Type : field_parameter::mol
Required : False
Default : Docked Molecule
Python Name : docked_molecule_field
Docked Score Field Output field for the score of the docked molecule. This field will only be created on the output records if design units are supplied to this floe.
Type : field_parameter::float
Required : True
Default : Chemgauss4
Python Name : docked_score_field
Design Unit ID Field Output field for the ID of the design unit the molecule scores best in. This field will only be created on the output records if design units are supplied to this floe.
Type : field_parameter::int
Required : False
Default : Design Unit ID
Python Name : design_unit_id_field
Design Unit Link Field Output field for a Link to the design unit the molecule scores best in. This field will only be created on the output records if design units are supplied to this floe.
Type : field_parameter::link
Required : False
Default : Design Unit Link
Python Name : design_unit_link_field
Steric Score Field Output field for the steric score component of the docked molecule. This field will only be created on the output records if design units are supplied to this floe and this parameter is specified.
Type : field_parameter::float
Required : False
Python Name : steric_score_field
Clash Score Field Output field for the clash score component of the docked molecule. This field will only be created on the output records if design units are supplied to this floe and this parameter is specified.
Type : field_parameter::float
Required : False
Python Name : clash_score_field
Protein Desolv Score Field Output field for the protein desolvation score component of the docked molecule. This field will only be created on the output records if design units are supplied to this floe and this parameter is specified.
Type : field_parameter::float
Required : False
Python Name : protein_desolv_score_field
Ligand Desolv Score Field Output field for the ligand desolvation score component of the docked molecule. This field will only be created on the output records if design units are supplied to this floe and this parameter is specified.
Type : field_parameter::float
Required : False
Python Name : ligand_desolv_score_field
Ligand Desolv HB Score Field Output field for the ligand desolvation hydrogen bond score component of the docked molecule. This field will only be created on the output records if design units are supplied to this floe and this parameter is specified.
Type : field_parameter::float
Required : False
Python Name : ligand_desolv_hb_score_field
Hydrogen Bond Score Field Output field for the hydrogen bond score component of the docked molecule. This field will only be created on the output records if design units are supplied to this floe and this parameter is specified.
Type : field_parameter::float
Required : False
Python Name : hydrogen_bond_score_field
Consensus Pareto Dominance Rank Field Integer field on the output record holding the pareto dominance rank of the record.

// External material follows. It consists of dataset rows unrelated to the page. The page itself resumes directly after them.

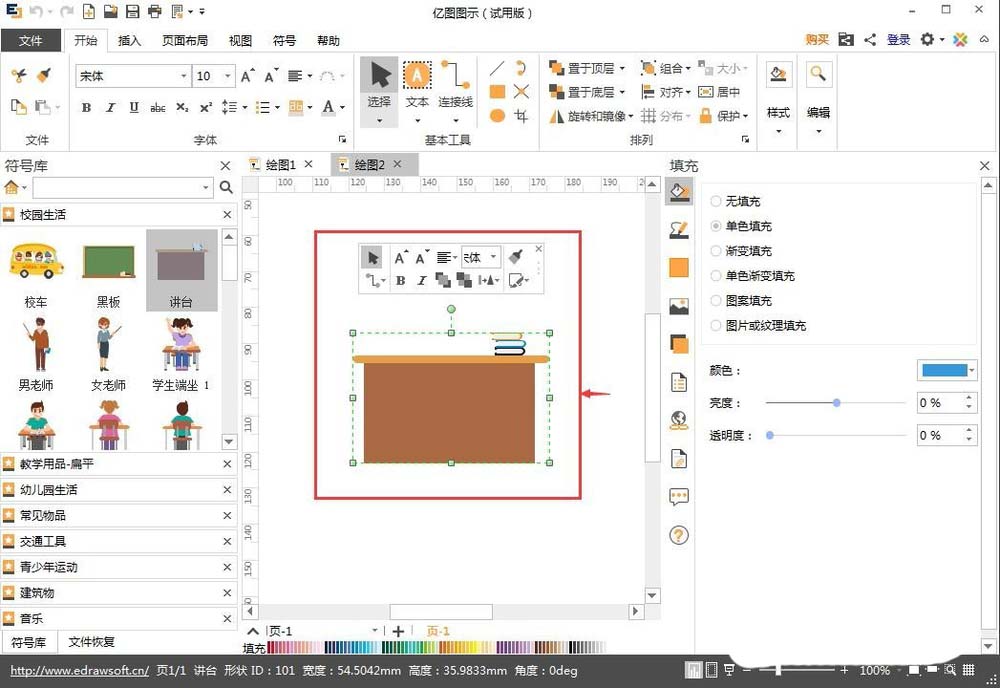
Task: Select the 黑板 blackboard symbol thumbnail
Action: tap(108, 262)
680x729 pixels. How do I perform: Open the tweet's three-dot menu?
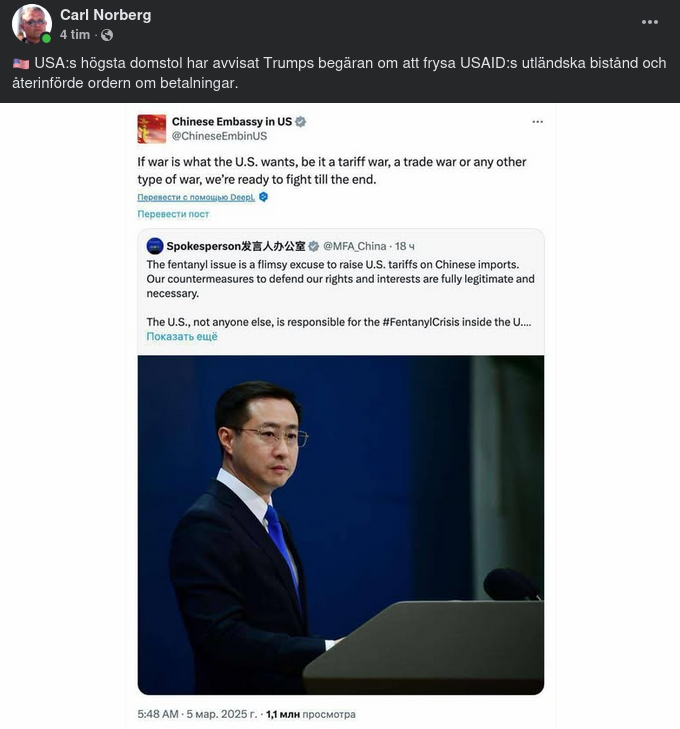[537, 122]
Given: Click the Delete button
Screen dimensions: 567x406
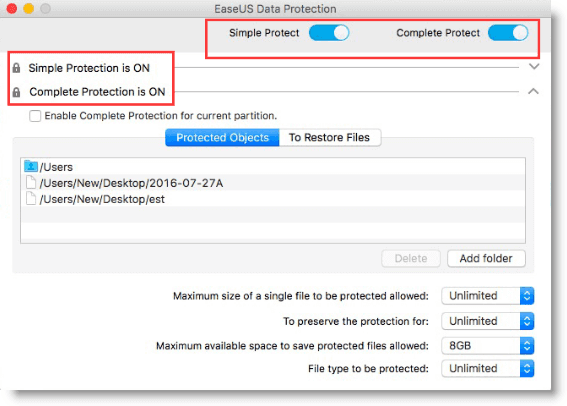Looking at the screenshot, I should (x=411, y=258).
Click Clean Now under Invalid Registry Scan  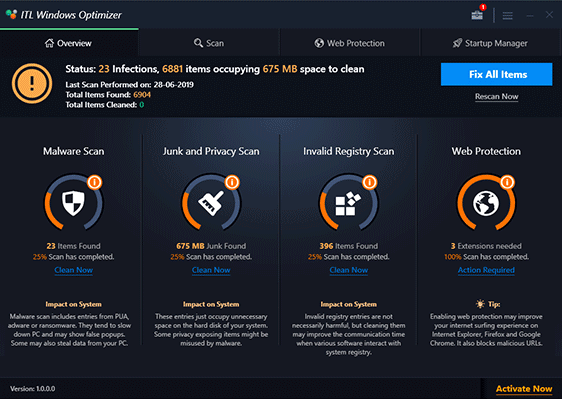(x=349, y=270)
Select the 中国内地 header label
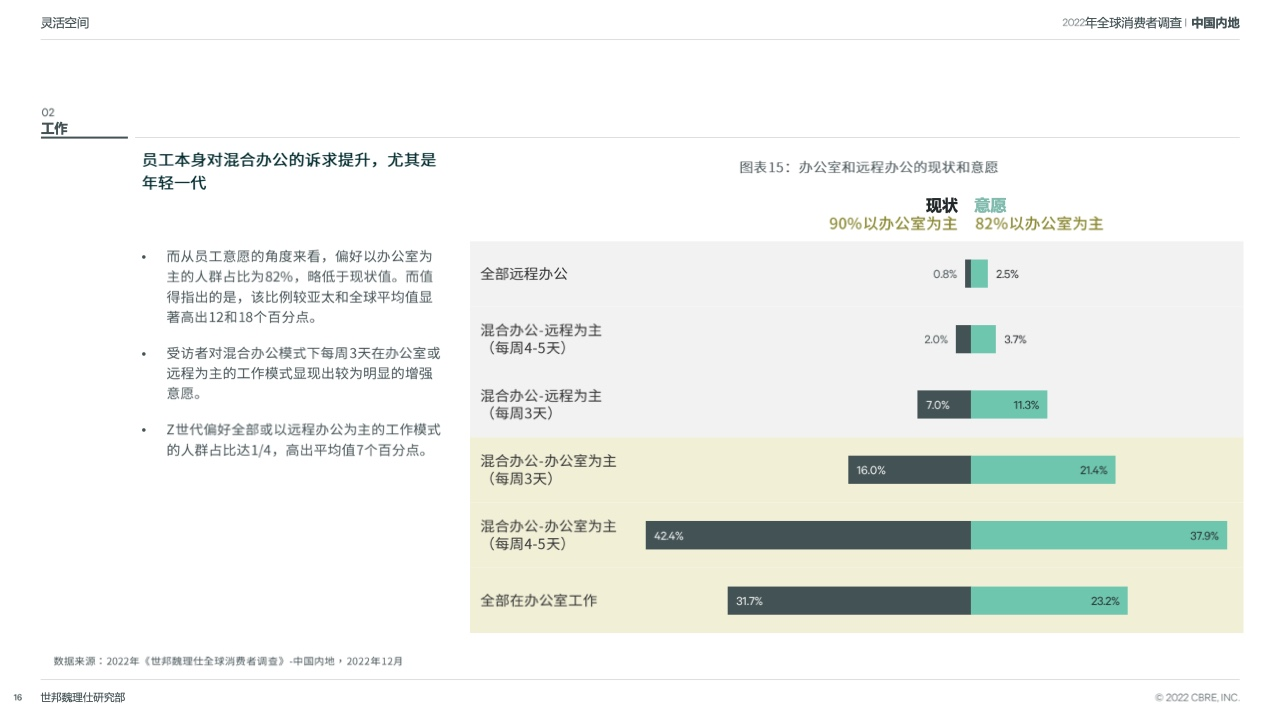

Type : field_parameter::int
Required : True
Default : Pareto Rank
Python Name : consensus_pareto_dominance_rank_field
Highest 2D Tanimoto Output field for each molecules highest 2D Tanimoto to any query. This Tanimoto value is used to generate the FastROCS and ROCS novelty output hit lists
Type : field_parameter::float
Required : True
Default : 2D Tanimoto
Python Name : highest_2d_tanimoto
Most 2D Similar Query SMILES Field Output field holding the SMILES of the query molecule with the highest Tanimoto to the output molecule.

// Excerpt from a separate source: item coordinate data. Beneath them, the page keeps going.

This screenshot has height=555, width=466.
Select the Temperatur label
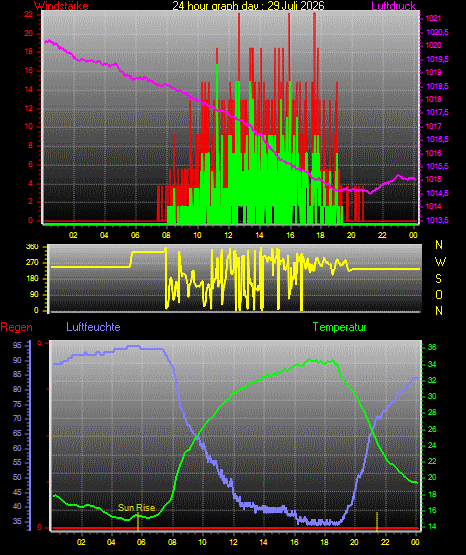pos(339,327)
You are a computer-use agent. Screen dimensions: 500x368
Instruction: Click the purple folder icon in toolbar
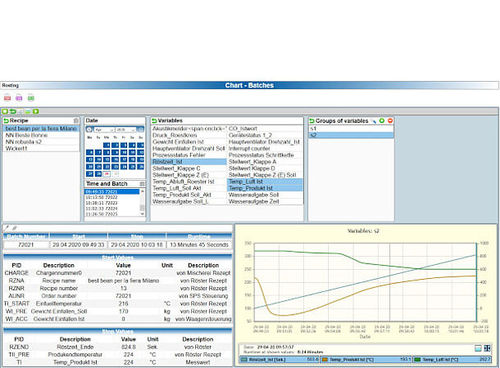tap(19, 98)
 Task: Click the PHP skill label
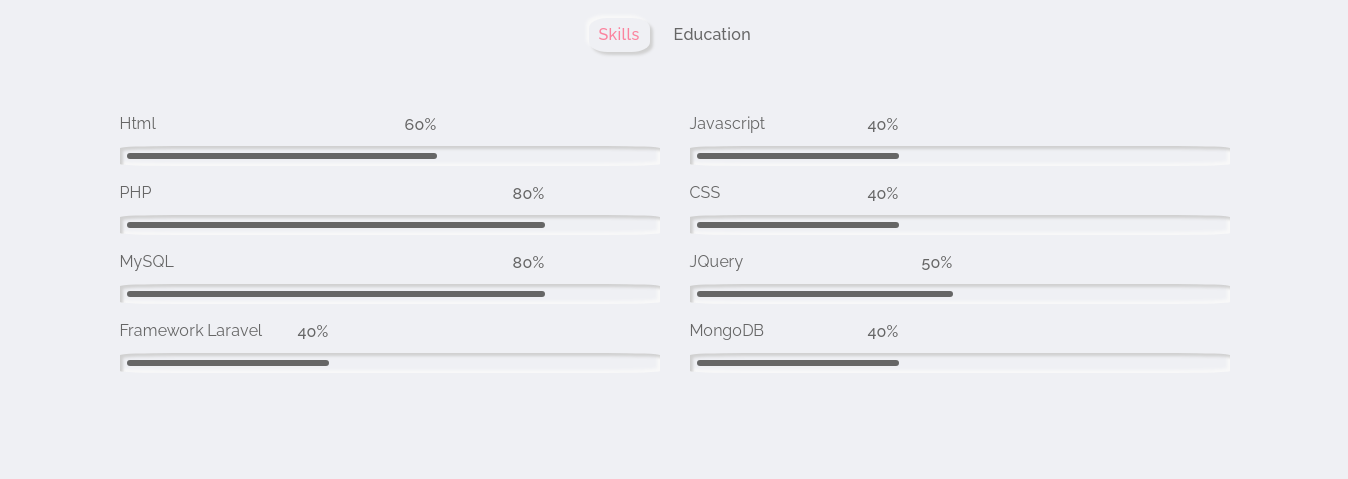pos(136,193)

Type : field_parameter::string
Required : False
Default : Most 2D Similar Query SMILES
Python Name : most_2d_similar_query_smiles_field
Most 2D Similar Query Title Field Output field holding the Title of the query molecule with the highest Tanimoto to the output molecule.
Type : field_parameter::string
Required : False
Default : Most 2D Similar Query Title
Python Name : most_2d_similar_query_title_field
Fingerprint Type Field Output field holding the name of the type of fingerprint used in the 2D calculation. This field will only be added to the output if a value is entered for this parameter.